The event’s final class win went the way of Craft-Bamboo. Ben Barnicoat produced arguably the day’s most impressive stint by carving his way through from 32nd to 13th in the opening hour. Kevin Tse and Jonathan Hui maintained their co-driver’s good work thereafter en route to Pro-Am glory – a suitable reward for a team that spent all night repairing a Mercedes-AMG that crashed heavily in qualifying.


WRT DOES IT AGAIN

WRT’s dominance was never seriously threatened, even when its sizeable advantage – which often stood at around 24 seconds – was reduced by Safety Car interventions over the second half of the race.

Van der Linde initially pulled clear of GMR’s Mercedes-AMG amidst a frantic start that featured Vanthoor and Picariello banging wheels through the Esses. The same two factory Porsches came to blows three more times over the following two hours, but never more memorably than when Heinrich pulled a similar move on Pilet at the same corner.

Their squabble and the five-second penalty Absolute’s car collected for early contact further played into the BMW’s hands. Indeed, Weerts was cruising out front when the first Safety Car – to recover Bingo Racing’s stricken Corvette – brought the chasing pack semi into play.

GMR provided WRT’s greatest threat, but its challenge faltered when switching to an alternative strategy with just over two hours remaining dropped it from second to eighth.

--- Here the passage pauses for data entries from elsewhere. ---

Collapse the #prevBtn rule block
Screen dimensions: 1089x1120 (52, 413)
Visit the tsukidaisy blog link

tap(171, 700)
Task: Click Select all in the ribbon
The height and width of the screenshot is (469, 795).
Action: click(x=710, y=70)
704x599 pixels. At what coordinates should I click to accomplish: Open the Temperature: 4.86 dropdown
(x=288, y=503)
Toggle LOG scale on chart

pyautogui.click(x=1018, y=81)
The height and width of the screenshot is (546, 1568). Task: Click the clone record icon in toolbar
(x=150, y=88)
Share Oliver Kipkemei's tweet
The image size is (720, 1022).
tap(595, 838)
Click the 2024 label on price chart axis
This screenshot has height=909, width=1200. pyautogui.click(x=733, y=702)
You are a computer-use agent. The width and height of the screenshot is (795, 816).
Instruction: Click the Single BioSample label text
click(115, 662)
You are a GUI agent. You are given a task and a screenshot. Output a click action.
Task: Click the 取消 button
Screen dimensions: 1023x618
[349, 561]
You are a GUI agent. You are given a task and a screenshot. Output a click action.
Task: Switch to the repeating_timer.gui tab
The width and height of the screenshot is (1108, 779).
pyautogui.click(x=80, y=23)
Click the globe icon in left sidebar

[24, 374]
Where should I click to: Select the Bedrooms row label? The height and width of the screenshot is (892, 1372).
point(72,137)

Instead, it was Absolute’s #7 car that took up the fruitless chase of a BMW that maintained a small but comfortable gap after the final Safety Car period ended with 90 minutes remaining. The cars were five seconds apart at the final pitstop, but Van der Linde was able to eke that out to 13 by the time six-and-a-half hours had elapsed.

Attention therefore switched to the scrap for third where Bastian Buus’ damaged floor was compromising his Origine Porsche’s performance. Only his defensive skills kept the 911 ahead of Catsburg, Hesse, Maximilian Götz, Hartog and almost the entire field, which was soon backed up behind but unable to find a way past. Only Catsburg’s spectacular move via side-by-side action through the full length of the Esses finally broke the Dane’s resistance after 20 minutes.

But any hope of a quiet run to third were dashed by the spectacular Hartog who hounded the Corvette over the final hour. Three tenths separated them at the finish.

GMR’s Maxime Martin, Luca Stolz and Mikael Grenier were Mercedes-AMG’s best placed finishers in seventh overall.

Ferrari’s hopes of a top result were scuppered by issues that hit its best placed class contenders. LM Corsa was leading Pro-Am and hovering just outside the overall top 10 when Kei Nakanishi crashed approaching Degner 1, while Harmony’s ‘Ramen Rocket’ – which started sixth – lost six minutes with a jammed wheel nut.

The Indianapolis 8 Hour presented by AWS stages IGTC’s title showdown on October 16-18.